Paul realized if believers could discern what is best from what is just acceptable, they would be pure and blameless and stand apart from the rest of the world. The Apostle John also encouraged first-century Christians to use discernment because they could face deception if they weren’t founded in the truth. In 1 John 4:1, he says, “Dear friends, do not believe every spirit, but test the spirits to see whether they are from God because many false prophets have gone out into the world.”
How do I know if I have the gift of discernment?
The Bible suggests that if we are wise and walk in the ways of the Lord, our lives are testimony of a spirit of discernment. All spiritual gifts are abilities authorized and supported by the Holy Spirit and used to improve the church. If you have the advantage of insight, it isn’t demonstrated by your wisdom and savvy at work or your strong opinions that stand out among unbelievers. If it is a gift, it is given to you to uplift and encourage the body of Christ.
Are you someone who studies the Bible so you can have a discerning heart? Are you someone who pours over His teachings, so you know how to discern God’s truth to teach and apply it? Hebrews 5:14 says if we are mature in the word, we likely possess a spirit of discernment: “But solid food is for the mature, who by constant use have trained themselves to distinguish good from evil.”
How do I pray for discernment?
Since Solomon pleased God by asking for a wise and discerning heart, we should follow his example. We can pray for a spirit of discernment as the Psalmist did in Psalm 119:25, saying, “I am your servant; give me discernment that I may understand your statutes.”
When we ask God for discernment, we must ask for it in faith, as we would with anything else. We should also have the right motives when we ask for it. James 4:3 reminds us, “When you ask, you do not receive that you may spend what you get on your pleasures because you ask with wrong motives.”

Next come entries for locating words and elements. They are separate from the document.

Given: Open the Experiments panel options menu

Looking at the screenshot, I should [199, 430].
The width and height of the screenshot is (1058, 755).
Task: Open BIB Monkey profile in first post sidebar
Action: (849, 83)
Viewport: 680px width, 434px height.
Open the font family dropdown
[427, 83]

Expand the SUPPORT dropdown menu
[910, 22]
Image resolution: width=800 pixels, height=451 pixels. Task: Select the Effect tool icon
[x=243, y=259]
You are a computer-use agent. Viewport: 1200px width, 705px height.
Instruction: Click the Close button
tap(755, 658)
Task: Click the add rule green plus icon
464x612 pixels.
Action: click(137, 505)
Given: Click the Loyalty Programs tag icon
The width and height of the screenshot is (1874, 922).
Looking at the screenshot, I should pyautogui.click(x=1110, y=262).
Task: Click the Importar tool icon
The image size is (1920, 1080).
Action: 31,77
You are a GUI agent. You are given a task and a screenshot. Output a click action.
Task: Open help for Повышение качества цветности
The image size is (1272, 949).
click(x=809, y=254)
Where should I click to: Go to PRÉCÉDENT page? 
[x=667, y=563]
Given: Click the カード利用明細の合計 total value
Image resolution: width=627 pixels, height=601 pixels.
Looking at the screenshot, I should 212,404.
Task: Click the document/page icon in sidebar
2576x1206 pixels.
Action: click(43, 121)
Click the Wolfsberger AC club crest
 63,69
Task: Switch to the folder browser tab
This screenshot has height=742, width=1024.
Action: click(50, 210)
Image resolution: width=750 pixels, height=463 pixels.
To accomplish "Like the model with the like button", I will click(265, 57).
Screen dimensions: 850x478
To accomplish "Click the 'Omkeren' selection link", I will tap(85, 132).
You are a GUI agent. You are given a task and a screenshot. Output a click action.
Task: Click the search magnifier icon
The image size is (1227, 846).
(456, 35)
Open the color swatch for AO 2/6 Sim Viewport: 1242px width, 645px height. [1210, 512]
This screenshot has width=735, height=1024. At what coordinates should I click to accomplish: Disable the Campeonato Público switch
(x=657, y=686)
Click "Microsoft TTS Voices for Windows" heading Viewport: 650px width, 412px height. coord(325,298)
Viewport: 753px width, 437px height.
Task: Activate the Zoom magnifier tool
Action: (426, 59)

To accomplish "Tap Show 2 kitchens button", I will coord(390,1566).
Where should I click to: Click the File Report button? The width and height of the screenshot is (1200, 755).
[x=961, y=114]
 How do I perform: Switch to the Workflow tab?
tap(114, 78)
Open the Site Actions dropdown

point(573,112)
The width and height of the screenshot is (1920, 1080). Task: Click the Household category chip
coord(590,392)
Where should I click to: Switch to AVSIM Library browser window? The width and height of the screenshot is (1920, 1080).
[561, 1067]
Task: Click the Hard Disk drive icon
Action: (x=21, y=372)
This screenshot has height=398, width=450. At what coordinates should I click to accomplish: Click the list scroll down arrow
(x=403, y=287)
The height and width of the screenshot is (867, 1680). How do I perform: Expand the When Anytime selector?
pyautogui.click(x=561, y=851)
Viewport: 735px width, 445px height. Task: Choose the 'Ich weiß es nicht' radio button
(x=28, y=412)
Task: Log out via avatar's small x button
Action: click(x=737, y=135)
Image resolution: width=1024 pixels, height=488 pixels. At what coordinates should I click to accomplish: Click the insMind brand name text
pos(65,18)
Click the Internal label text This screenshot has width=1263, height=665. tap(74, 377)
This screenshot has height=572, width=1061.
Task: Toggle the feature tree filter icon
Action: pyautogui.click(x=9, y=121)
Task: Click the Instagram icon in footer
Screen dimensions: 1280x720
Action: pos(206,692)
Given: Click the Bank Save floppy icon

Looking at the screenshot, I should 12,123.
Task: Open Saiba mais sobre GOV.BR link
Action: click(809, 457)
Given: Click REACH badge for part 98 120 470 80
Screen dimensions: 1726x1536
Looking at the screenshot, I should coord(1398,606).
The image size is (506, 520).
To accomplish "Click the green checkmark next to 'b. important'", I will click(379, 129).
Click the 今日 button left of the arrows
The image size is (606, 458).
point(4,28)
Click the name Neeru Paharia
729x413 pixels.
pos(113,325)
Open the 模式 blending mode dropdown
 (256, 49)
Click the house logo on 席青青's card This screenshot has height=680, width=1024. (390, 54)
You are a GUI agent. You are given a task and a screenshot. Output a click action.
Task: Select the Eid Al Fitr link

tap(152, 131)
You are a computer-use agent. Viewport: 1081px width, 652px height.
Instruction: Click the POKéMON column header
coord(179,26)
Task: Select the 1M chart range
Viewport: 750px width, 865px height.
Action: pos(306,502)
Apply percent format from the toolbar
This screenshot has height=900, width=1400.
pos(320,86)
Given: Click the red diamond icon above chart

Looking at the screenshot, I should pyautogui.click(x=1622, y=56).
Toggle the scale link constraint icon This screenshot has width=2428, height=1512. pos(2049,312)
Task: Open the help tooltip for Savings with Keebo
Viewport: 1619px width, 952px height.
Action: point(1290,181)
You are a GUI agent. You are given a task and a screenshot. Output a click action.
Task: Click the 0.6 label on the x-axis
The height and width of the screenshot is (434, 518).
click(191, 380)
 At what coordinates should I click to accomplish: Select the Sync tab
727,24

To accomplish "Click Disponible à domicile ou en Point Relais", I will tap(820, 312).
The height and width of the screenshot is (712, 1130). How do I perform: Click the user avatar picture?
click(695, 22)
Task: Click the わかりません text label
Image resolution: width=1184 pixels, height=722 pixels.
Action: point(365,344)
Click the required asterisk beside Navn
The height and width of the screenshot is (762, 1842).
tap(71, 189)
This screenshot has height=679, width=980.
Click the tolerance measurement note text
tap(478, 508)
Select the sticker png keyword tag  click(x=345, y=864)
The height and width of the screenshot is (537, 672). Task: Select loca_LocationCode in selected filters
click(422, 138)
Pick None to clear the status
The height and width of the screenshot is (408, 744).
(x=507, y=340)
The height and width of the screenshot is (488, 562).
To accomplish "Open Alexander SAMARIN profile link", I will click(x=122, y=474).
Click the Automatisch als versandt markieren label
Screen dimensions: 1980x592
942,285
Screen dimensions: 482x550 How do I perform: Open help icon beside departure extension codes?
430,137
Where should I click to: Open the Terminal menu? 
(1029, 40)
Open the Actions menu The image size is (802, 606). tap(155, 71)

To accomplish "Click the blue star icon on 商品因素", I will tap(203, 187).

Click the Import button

If you ask God for anything, not believing God will give it to you, James 1:7 tells us that we “should not expect to receive anything from the Lord. Also, if you ask so that you can use a spiritual superpower and look more spiritual than others, that isn’t pleasing to the Lord.
Instead, ask humbly, in faith, and with the motive of living a more holy life. God will hear you. You should also pray for a renewed mind and stronger yearning for God’s Word instead of worldly philosophies. Worldly philosophies will have you thinking about material things that don’t matter. However, by tapping into the gift of discernment, we can see what God wants for us. What He wants for us is always better than what we want for ourselves. The more you grow in your love for and knowledge of God’s Word, the more discerning you will be.